** Passage shown follows **

Rotorua's first confirmed coronavirus case has one health board member concerned about the district's most deprived and vulnerable.
Today Director-General of Health Ashley Bloomfield said the man was one of eight new cases of Covid-19 in New Zealand.
The man, whose age has not been made public, arrived in the country from France on March 13.
Lakes District Health Board (DHB) said he was a tourist and was tested in the Waikato DHB area before going straight into self-isolation in accommodation in Rotorua.
He had not had or needed health care while in the Lakes DHB area.
He was New Zealand's 24th confirmed case, with the total now 28. All new cases related to overseas travel and Bloomfield said there was still no evidence of community spread.
Toi Te Ora medical officer of health Dr Phil Shoemack said the public health team was following up people who had been in contact with the man and appropriate steps would be taken.
"For example, all of the individual's close contacts will be put into protective quarantine," he said.
The man's flight information will be on the Ministry of Health website as soon as possible.
Shoemack said continued vigilance, along with thorough follow-up of all cases, would help to delay the virus from spreading in the local community.
"We anticipated we would get cases of Covid-19 in our region at some stage, and all parts of the local health system have been preparing for its arrival."
Shoemack said if someone was concerned about their health, they should call Healthline or their local doctor.
Do not turn up to a health or medical centre without calling, he said.
"As with other infectious illnesses, the best way to protect yourself and others from Covid-19 is to practice good infection prevention and hygiene."
A Ministry of Health spokeswoman said community-based access centres were being established by DHBs as required to support and would vary from region to region.
This may take the form of specially designated GP practices or new locations set up to only focus on testing.
The centres were designed to take the load off general practice teams and emergency departments and reduce exposure risk for healthcare workers in other walk-in care locations.
Lakes District Health Board have started up a coronavirus swabbing centre system at Rotorua today in a central location that will be open each day from 10am to 3pm.
Swabbing is by appointment only and must come through the dedicated Healthline number: 0800 3585453.
Te Puna Ora o Mataatua have set up a testing station in Whakatāne for the wider Eastern Bay of Plenty Area and planned to set up sites in Ōpōtiki and Kawerau.
The centres would be able to take swabs from every person who needed to be tested, the ministry spokeswoman said.
"Currently we are in the keep it out, stamp it out phase of the pandemic and levels of Covid-19 swabbing are being well managed by GPs and hospitals."
But as the number of suspected cases increased, more swabs would need to be taken in order to support contact tracing and our efforts to contain the disease, she said.
Lakes DHB member and Rotorua Lakes Councillor Merepeka Raukawa-Tait was concerned about the vulnerability of residents as the district has a high level of deprivation.

** End of Passage shown **
** Record excerpts follows **

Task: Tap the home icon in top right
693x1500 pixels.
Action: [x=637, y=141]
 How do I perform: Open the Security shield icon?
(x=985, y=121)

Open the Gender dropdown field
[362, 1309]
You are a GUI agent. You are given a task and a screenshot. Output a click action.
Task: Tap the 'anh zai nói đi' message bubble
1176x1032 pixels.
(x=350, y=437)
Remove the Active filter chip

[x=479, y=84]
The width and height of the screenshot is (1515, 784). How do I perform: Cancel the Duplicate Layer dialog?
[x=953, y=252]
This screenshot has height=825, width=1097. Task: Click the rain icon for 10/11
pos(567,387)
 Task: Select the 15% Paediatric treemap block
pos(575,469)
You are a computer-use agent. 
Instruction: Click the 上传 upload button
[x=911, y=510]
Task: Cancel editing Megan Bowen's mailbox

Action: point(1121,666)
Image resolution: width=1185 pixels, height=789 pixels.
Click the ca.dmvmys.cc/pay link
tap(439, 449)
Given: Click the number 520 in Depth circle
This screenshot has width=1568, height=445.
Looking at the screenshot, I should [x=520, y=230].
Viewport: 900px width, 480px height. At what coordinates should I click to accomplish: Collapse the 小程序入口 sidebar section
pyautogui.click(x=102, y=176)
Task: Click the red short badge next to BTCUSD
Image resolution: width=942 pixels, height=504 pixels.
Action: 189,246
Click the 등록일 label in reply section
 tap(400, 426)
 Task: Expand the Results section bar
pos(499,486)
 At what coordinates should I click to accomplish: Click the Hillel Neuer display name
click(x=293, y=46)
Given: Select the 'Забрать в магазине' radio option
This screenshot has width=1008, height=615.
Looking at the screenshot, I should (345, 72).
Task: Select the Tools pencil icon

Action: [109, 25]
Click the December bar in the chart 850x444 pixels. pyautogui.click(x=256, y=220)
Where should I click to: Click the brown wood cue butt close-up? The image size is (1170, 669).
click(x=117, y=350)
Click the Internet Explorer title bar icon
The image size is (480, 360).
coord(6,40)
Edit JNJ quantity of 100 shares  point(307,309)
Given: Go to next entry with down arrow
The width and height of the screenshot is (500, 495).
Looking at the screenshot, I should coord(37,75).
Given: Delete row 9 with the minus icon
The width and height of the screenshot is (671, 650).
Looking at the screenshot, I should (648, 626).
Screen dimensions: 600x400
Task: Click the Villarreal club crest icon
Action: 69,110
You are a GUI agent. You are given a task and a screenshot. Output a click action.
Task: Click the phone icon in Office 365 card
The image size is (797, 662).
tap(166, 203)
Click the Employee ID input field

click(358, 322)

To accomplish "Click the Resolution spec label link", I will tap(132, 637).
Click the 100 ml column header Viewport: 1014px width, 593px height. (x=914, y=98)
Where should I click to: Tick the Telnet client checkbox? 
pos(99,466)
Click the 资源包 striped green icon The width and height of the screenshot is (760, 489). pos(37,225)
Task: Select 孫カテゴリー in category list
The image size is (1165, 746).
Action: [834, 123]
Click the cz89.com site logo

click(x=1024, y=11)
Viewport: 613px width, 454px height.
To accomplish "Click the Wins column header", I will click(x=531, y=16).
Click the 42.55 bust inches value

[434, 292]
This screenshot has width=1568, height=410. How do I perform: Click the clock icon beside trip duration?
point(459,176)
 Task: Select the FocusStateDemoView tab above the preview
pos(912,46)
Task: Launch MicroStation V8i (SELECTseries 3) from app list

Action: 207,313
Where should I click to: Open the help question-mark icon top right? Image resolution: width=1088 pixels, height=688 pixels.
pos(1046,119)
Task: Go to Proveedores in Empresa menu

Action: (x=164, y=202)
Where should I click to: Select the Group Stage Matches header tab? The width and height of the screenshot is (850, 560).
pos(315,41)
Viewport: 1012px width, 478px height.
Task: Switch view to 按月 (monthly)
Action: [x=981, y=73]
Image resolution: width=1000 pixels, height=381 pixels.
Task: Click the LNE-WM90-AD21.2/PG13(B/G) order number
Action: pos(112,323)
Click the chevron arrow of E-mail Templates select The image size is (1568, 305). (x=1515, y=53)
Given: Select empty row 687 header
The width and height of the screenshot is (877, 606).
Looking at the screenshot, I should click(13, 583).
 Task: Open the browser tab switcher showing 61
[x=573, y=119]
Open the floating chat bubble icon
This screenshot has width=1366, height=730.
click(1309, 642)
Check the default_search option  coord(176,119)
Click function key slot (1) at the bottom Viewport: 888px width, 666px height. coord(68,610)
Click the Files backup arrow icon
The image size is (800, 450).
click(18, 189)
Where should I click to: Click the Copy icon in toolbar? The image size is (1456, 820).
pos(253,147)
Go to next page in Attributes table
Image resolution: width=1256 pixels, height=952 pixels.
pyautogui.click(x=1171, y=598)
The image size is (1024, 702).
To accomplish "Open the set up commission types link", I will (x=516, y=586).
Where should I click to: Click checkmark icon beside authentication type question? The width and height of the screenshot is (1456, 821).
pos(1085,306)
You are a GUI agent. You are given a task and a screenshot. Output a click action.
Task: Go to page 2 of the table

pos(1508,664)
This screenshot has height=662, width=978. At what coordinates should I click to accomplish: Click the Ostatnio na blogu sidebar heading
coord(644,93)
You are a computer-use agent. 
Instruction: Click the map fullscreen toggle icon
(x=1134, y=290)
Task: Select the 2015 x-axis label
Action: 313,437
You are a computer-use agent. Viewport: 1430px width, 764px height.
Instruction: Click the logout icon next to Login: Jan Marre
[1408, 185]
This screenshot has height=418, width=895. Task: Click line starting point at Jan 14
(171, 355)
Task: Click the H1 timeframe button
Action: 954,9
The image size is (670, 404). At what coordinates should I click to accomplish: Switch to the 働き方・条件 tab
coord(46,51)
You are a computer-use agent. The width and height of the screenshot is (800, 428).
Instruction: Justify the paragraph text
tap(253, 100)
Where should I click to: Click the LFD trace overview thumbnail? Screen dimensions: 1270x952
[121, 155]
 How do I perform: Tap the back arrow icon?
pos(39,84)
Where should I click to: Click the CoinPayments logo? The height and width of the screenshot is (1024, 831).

** End of Record excerpts **

Answer these questions on the Rotorua coronavirus article:
1. Which country did the man arrive from, and on what date?
2. What hours will the Rotorua swabbing centre be open each day?
3. In which town has Te Puna Ora o Mataatua set up a testing station?

:: Answer ::
1. France, on March 13.
2. From 10am to 3pm.
3. Whakatāne.